As good a song as any for a cold, grey Sunday morning.

Saturday, November 21, 2015

November 21st 1940 Dr.John


Things Found on my Local's Jukebox # 87 Stiff Little Fingers


Not my choice but a big favourite at Rosie's. Happy to put it on because it's a good song. Especially after another slightly expected home loss for Newcastle United. Such is life. No-one grumbles! Which is one of so many reasons why I love this city.



Thirty Days of Mad Men # 16 The Beatles


And fifty years back from Wand to something else that sounded utterly groundbreaking though to more ears than Wand at the time of its release. The sixtieth episode of the Mad Men series and one of the very best of all. Named Lady Lazarus after the wonderful Sylvia Plath poem. Pete starts an affair with a troubled neighbour after starting the episode reading Thomas Pynchon's The Crying of Lot 49 on the commuter train into work while talking to the woman's loathsome unfaithful husband (he is yet to meet her the affair begins later the same day). 
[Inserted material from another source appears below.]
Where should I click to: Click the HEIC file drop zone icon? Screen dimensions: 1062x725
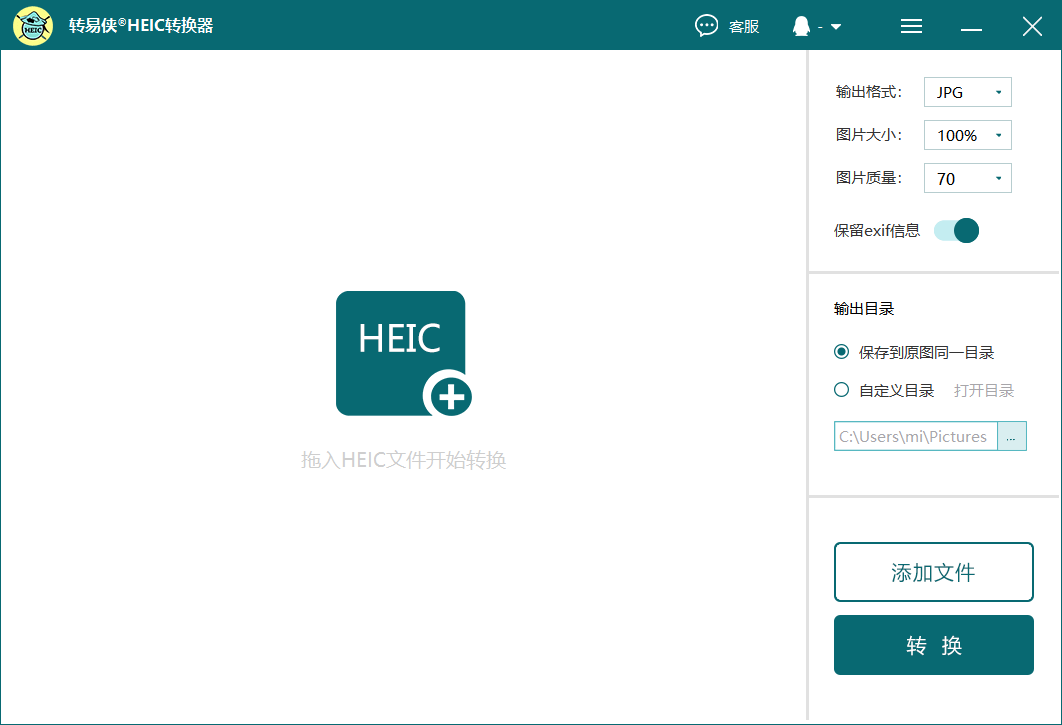click(400, 352)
Much talk of beat bands in the episode. The Zombies, Herman's Hermits and Chad and Jeremy are mentioned. None of it is Don's cup of tea. 'When did music become so important/' he complains to Megan. 'I have no idea of what's going on out there.' The Beatles were important and she gives him one evening before going out,the newly released Revolver and tells him to start with this one. He listens to it after she leaves. It's  not for him. He's basically a product of the fifties and early sixties. He takes it off midway through. 



Song(s) of the Day # 671 Wand


A couple of days ago I read a 'Road to Damascus' type review about California band Wand on the Tulip Frenzy blog listed on the right hand side of this page. The author had just seen said band playing a small venue in Washington D.C. and was incredibly effusive about their performance and potential. Read it. It's a great review. The word 'transcendent' is mentioned.


It led me to listen to their latest album, (one of two they've released this year), and it didn't take me long to realise exactly where this ecstatic, fulsom praise was coming from. It's a really heavy record. Not my general territory but there's definitely something happening here. Listen to it late and night and it may well scare the living daylights out of you.

 

The band are from the incredibly prolific Ty Segall scene from the West Coast that seems to be churning out stuff in this vein on an almost weekly basis. It's Psychedelic for sure. And sludgy. But there's something of Nirvana's mastery of all that Sabbath noise. I've just posted the first three tracks of the album on here. I imagine I'll be playing them and the rest of the album a fair bit over the coming months.





Friday, November 20, 2015

Thirty Days of Mad Men # 15 Rosemary Clooney


One of the lighter episodes of the whole run. Don and Roger have an afternoon supping cocktails and then have to brave the stairs as the lift is out. The programme closes with one of the slightly ridiculous faux Italian records that were so in vogue in America in the fifties and early sixties.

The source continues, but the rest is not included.